Владимир Валентинович хотел сказать, что профессиональные успехи – это не самый главный показатель, существует множество других качеств, за которые человека можно любить и уважать, а потом примерил ситуацию на себя. Допустим, он – женщина. Вот он, то есть она, идет в автономку… Нет, автономка далеко и долго, возьмем что-то попроще. Представим, я отвел (отвела) лодку на размагничивание или отработала торпедную атаку. С командующим на борту, между прочим, который (ладно, пусть это тоже будет женщина) нагло суется во все щели. Боевая задача выполнена, лодка идет к пирсу. Нейман вместе с другими членами экипажа женского пола нетерпеливо смотрит на часы. Пора забирать детей из садика. Все нервничают, спешат пришвартоваться, но командующая (она старая дева, ей торопиться некуда) мстительно тормозит процесс, отдает идиотские приказы. Видение брошенных детей застит все, команды отрабатываются кое-как, наконец с горем пополам лодка причаливает, Нейман с другими мамашами оголтело несется в садик. Хватает ребенка, бежит домой, начинает стремительно готовить ужин, одновременно наводя порядок в квартире. Не потому, что такой фанат, то есть такая фанатка вкусной еды и порядка, просто он же хорошая жена! А у хорошей жены дом должен быть ухожен!
Вот наконец ужин готов и сервирован, Нейман зовет всех к столу. Раздается скрип дивана, и на пороге появляется, сладко потягиваясь, любимый муж. Допустим, Нейман вышел замуж за менеджера среднего звена. Менеджер сидит, ест и рассказывает, как ему удалось повысить продажи какой-нибудь фигни, и предполагается, что Нейман, опять-таки как хорошая жена, должен внимательно слушать и восхищаться умом своего супруга и повелителя.
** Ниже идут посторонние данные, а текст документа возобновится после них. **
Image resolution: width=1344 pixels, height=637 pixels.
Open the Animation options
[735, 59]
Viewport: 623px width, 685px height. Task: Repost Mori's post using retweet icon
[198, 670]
И так изо дня в день, из года в год. Каждый вечер муж журчит о своих продажах или, для разнообразия, об интригах на фирме. А если Нейман пытается поделиться своими достижениями, например, тем, что он совершил самый длительный бесперископный переход или прошел подо льдами, от него нетерпеливо отмахиваются: отстань со своими глупостями! Что может быть интересного на твоей дурацкой службе!
Сколько он продержался бы в таком режиме? Пару недель, не больше… А потом прямо заявил бы своему менеджеру, где ему следует осуществлять свои продажи!
Нейман улыбнулся:
– Эх, доля женская! И все же, Кристина Петровна, человеку одному тяжело. Поверьте, я это точно знаю. Одинокая жизнь – это как обед без хлеба: может быть, вкусно, интересно и красиво, но сыт не будешь.
– Между прочим, я много лет хлеба не ем и великолепно себя чувствую, – отрезала Кристина.
– Но…
– Или вы считаете, можно помои есть, лишь бы с хлебом, так? – Кристина улыбнулась, смягчая резкость своих слов. – Кажется, мы с вами цитируем Хайяма, помните? Уж лучше голодать, чем что попало есть, и лучше будь один, чем вместе с кем попало. Сказано почти тысячу лет назад.
– Так-то оно так… Но другой раз, коротая вечер в обществе кота, я начинаю понимать женщин, которые терпят побои мужа. Несчастье вдвоем лучше, чем счастье в одиночку, хотя бы потому, что счастья в одиночку не бывает.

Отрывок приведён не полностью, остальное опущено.